Maybe you need to have spent a few years watching the wombles to understand the insult.

Periodically, someone me asks why, after ten years in Britain, I still sound so American. My answer is usually that I don’t pick up accents in English, and that’s true as far as it goes. But it’s also true that if I did pick up accents, at my age the best I’d manage would be a kind of mid-Atlantic accent and vocabulary.

That means that if there’s a way to misuse cockwomble, I’d misuse it. And if there isn’t, I’d misuse some other word I’d just gotten hold of and wanted to show off. I’d contemplate the obesity of the universe. I’d mistake my nonexistent bawbag for my all-too-existent inner wazzock. Because swear words are rooted deeply in the culture. You can’t listen for ten minutes and get them right.

A belated note here for anyone who dislikes swearing. If you’ve gotten this far. I respect your feelings, but I don’t share them. For me, swearing’s an integral part of any language, and what’s considered to be swearing depends on each culture’s taboos. The whole subject is fascinating.

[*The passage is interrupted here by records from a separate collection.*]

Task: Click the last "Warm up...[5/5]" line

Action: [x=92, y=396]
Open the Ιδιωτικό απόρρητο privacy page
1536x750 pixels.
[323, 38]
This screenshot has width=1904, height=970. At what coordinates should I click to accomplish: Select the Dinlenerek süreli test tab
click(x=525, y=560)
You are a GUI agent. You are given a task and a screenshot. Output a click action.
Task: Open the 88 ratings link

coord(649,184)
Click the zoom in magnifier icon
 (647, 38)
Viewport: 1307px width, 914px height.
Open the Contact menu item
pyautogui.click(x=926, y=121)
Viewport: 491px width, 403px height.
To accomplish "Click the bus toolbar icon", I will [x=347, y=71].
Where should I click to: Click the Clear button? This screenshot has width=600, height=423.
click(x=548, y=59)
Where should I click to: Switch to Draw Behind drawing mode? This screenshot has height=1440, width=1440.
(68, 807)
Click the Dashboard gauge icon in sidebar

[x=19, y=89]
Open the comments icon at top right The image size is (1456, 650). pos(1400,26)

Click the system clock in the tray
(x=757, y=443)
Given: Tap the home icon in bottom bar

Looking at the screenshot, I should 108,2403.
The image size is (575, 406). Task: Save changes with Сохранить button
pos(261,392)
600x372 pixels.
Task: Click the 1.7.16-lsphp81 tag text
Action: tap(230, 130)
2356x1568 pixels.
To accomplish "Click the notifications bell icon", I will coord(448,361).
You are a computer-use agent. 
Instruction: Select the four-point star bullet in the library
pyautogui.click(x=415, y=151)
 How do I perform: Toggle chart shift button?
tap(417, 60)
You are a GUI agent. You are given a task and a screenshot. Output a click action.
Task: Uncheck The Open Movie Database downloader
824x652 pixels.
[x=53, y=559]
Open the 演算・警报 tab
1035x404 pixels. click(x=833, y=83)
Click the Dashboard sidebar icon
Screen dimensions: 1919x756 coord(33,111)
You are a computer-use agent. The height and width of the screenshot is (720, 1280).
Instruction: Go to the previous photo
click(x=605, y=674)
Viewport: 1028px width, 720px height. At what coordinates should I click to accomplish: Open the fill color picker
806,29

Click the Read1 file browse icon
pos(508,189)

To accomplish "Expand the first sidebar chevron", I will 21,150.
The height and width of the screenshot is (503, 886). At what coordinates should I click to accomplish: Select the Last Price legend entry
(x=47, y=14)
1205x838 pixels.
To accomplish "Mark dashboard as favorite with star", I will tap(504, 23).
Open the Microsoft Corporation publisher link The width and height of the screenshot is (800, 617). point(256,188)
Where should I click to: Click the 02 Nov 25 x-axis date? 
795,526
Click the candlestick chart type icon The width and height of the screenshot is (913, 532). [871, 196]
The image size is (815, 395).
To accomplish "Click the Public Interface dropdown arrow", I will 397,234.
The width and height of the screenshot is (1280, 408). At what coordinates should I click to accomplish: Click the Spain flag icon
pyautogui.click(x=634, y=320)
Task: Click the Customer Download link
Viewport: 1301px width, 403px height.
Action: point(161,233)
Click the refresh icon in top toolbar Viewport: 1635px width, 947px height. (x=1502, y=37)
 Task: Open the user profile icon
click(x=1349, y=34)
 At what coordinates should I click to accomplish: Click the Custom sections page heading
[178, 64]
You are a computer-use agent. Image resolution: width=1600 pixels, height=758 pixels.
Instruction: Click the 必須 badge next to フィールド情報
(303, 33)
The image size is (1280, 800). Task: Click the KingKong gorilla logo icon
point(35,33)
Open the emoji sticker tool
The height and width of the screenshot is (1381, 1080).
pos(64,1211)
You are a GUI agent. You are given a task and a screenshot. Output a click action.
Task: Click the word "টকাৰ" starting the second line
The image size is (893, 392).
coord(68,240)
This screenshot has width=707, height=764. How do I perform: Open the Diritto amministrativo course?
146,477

I can swear a bit in Spanish, and a bit less in French and Greek. (My Greek vocabulary consists of something like ten words, so you should be impressed that I know anything this useful, thanks.) But if I get the words wrong in a foreign language, or use them in an odd way, my accent will explain my absurdity and somebody will have a good laugh—and I’ll join in if I figure out what the joke is, which I probably won’t. But in English, my profanity has its roots in the U.S. of no-cockwombles A. I understand American swearing.

British swearing, though? Not really And you can’t use an insult unless you have a feel for its meaning, its context, its impact.

I’m not assimilated enough for that. So it is with great sadness that I report the following: I will not be calling our MP a cockwomble.